Acer fabri is an excellent color-leaf tree species, with high ornamental value. Low temperatures are known to limit the growth and geographical distribution of A. fabri. The molecular mechanism of A. fabri in response to low-temperature stress was rarely reported. To understand the molecular mechanism of A. fabri in response to low-temperature stress, relevant physiological changes were identified and the transcriptome sequencing was conducted under different stress durations. The results showed that the proline, the soluble sugar (SS) and the soluble protein (SP) content increased in A. fabri leaves under low-temperature stress, while the peroxidase (POD) and activating superoxide dismutase (SOD) activity increased first and then decreased. It was also found by the OPLS-DA analysis that SOD is the most important physiological indicator of A. fabri in response to low-temperature stress.
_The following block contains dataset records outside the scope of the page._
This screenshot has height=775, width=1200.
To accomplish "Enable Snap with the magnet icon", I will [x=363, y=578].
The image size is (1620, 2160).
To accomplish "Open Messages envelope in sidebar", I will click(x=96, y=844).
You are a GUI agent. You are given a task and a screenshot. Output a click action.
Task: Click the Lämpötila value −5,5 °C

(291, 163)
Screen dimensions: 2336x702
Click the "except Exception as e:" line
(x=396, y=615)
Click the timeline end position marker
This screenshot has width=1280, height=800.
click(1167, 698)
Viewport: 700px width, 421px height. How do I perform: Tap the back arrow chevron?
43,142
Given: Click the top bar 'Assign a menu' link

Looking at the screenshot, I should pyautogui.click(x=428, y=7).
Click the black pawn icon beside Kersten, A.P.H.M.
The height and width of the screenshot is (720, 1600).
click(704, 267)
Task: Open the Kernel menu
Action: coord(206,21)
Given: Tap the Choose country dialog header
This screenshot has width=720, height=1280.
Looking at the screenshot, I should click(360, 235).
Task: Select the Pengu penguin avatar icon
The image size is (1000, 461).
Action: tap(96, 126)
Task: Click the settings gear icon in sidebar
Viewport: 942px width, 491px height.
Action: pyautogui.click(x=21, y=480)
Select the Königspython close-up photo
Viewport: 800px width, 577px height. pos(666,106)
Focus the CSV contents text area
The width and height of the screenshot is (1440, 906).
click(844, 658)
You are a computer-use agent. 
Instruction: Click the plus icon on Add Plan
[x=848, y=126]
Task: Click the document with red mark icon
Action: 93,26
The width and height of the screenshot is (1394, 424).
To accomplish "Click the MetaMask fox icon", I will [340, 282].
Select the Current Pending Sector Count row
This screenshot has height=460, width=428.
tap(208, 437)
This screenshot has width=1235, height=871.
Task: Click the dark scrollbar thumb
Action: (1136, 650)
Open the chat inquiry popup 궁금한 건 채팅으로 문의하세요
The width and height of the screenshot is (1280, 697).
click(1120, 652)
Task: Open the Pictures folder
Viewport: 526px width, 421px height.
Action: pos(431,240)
By transcriptome sequencing, a total of 56,732 genes were identified, including 832 transcription factors (TFs). Differentially expressed genes (DEGs) were significantly enriched in metabolic pathways, phytohormone signaling, and plant mitogen-activated protein kinase (MAPK) signaling pathways. Moreover, the analysis of gene co-expression networks, specifically weighted gene co-expression network analysis (WGCNA), indicates that Af0048792 and Af0026061 could be significant in the response to stress from low temperatures. Furthermore, it was observed that NAC (Af0033429) and MIKC (Af0004917) might have interactions with Af0048792, and MIKC (Af0004917) may additionally interact with Af0026061. These findings could enhance our understanding of the molecular mechanisms of A. fabri in response to low-temperature stress.